SOURCE TEXT
####
# My new car



## PugIain (Jun 28, 2006)

Just a couple, well 4. Pictures of my new car.
It's a 407 136 hdi GT saloon.
Front and rear parking sensors, cruise, 17" alloys, heated/electric leather, Sat nav, Multimedia player with storage, glovebox aux inputs for video, Climate and aircon, Phone with SMS and emergency call features. Overall she's tidy, couple of little bits but nothing I'm sure I can't tackle myself. 34k and 1 owner.
I do need some leather cleaner though, I think the dealer wiped it with something and it's a touch smeary.








Any mean comments from RP will deleted


----------



## sprocketser (Aug 4, 2012)

Wow , congrats to you mate . Nice ride , I bet you ll take care of it real well !


----------



## PugIain (Jun 28, 2006)

sprocketser said:


> Wow , congrats to you mate . Nice ride , I bet you ll take care of it real well !


Thank's mate, she is a bit lovely.


----------



## Kiashuma (May 4, 2011)

Very nice. I used the beaver car care leather cleaner , works very well.


----------



## Mr A4 (Mar 22, 2012)

Like those seats!:thumb:


----------



## PugIain (Jun 28, 2006)

Kiashuma said:


> Very nice. I used the beaver car care leather cleaner , works very well.


Thanks, I shall look in to it as I have never had any leather worth having a dedicated cleaner for.



Mr A4 said:


> Like those seats!:thumb:


I like them a lot, they're what sold it to me lol.


----------



## possul (Nov 14, 2008)

Fully kitted out, leather looks very nice. Great buy buy the sounds of it, looks great.
Been looking at these since I saw your mpg in the 406.
Either way Im getting a hdi engined car next, ford or Peugeot anyway


----------



## Bigstuff (Mar 2, 2012)

i general don't do french but thats nice looking motor.

Good value?


----------



## Scrim-1- (Oct 8, 2008)

I know where you live! :lol:

Looks nice mate, If you want I could come round one day and clean the leather I have all the stuff to it.


----------



## RisingPower (Sep 21, 2007)

New box of cheese eh? 

Nice leather though, matches your purse


----------



## Naddy37 (Oct 27, 2005)

RisingPower said:


> New box of cheese eh?
> 
> Nice leather though, matches your purse


Can't you do any better than that?.......:lol:

Nice car Puggy.........:thumb:

How big is your drive.....


----------



## SteveTDCi (Feb 8, 2006)

Ooh red inside 

Enjoy it


----------



## RisingPower (Sep 21, 2007)

neilos said:


> Can't you do any better than that?.......:lol:
> 
> Nice car Puggy.........:thumb:
> 
> How big is your drive.....


Ok ok, the electrics on your french cheese box are shot already aaannd it needs a new tractor engine to move those castor wheels 

Oh and it smells of garlic and openly surrenders itself to any pikey 

Did you not notice the pub across the road too? :doublesho


----------



## PugIain (Jun 28, 2006)
####
RECORDS SHOWN
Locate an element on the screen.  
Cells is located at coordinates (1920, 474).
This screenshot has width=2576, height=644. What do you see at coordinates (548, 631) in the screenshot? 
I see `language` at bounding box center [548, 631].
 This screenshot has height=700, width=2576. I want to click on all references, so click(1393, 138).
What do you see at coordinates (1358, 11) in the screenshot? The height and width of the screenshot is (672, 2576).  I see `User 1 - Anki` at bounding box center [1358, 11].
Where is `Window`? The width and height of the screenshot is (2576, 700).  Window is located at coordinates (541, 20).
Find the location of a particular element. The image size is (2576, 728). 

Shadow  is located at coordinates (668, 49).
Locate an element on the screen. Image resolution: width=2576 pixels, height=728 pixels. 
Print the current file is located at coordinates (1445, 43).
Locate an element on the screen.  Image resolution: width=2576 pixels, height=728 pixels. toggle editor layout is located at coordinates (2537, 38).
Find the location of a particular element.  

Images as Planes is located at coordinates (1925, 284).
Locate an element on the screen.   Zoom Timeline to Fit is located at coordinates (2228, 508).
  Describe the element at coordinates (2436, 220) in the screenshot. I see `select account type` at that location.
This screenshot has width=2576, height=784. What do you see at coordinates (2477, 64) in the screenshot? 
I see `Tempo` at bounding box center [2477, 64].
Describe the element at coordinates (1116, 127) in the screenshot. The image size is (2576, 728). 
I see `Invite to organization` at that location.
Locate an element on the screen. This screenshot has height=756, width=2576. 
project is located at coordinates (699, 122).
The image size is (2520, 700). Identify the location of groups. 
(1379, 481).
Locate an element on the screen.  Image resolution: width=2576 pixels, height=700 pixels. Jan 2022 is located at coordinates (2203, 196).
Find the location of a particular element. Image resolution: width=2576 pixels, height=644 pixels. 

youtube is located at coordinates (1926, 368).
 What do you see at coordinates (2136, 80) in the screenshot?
####
WHAT TO WORK ON
A: Decide whether each statement agrees with the forum thread, answering yes or no and quoting the words of the thread that settle it. (i) The car had a single previous owner. (ii) Kiashuma recommends an Autoglym leather cleaner. (iii) PugIain says the seats are what sold the car to him.
B: Please arrange the part of the entries that opens with the line containing "The image size is (2520, 700)." and closes with the line containing "coordinates (2203, 196)." as a JSON list of strings, one string per line and no strings for blank lines.
The forum thread and the entries are unrelated to each other.

SOLUTION SET
A:
(i) Yes: "34k and 1 owner."
(ii) No: "I used the beaver car care leather cleaner"
(iii) Yes: "I like them a lot, they're what sold it to me lol."

B:
[
  "The image size is (2520, 700). Identify the location of groups. ",
  "(1379, 481).",
  "Locate an element on the screen.  Image resolution: width=2576 pixels, height=700 pixels. Jan 2022 is located at coordinates (2203, 196)."
]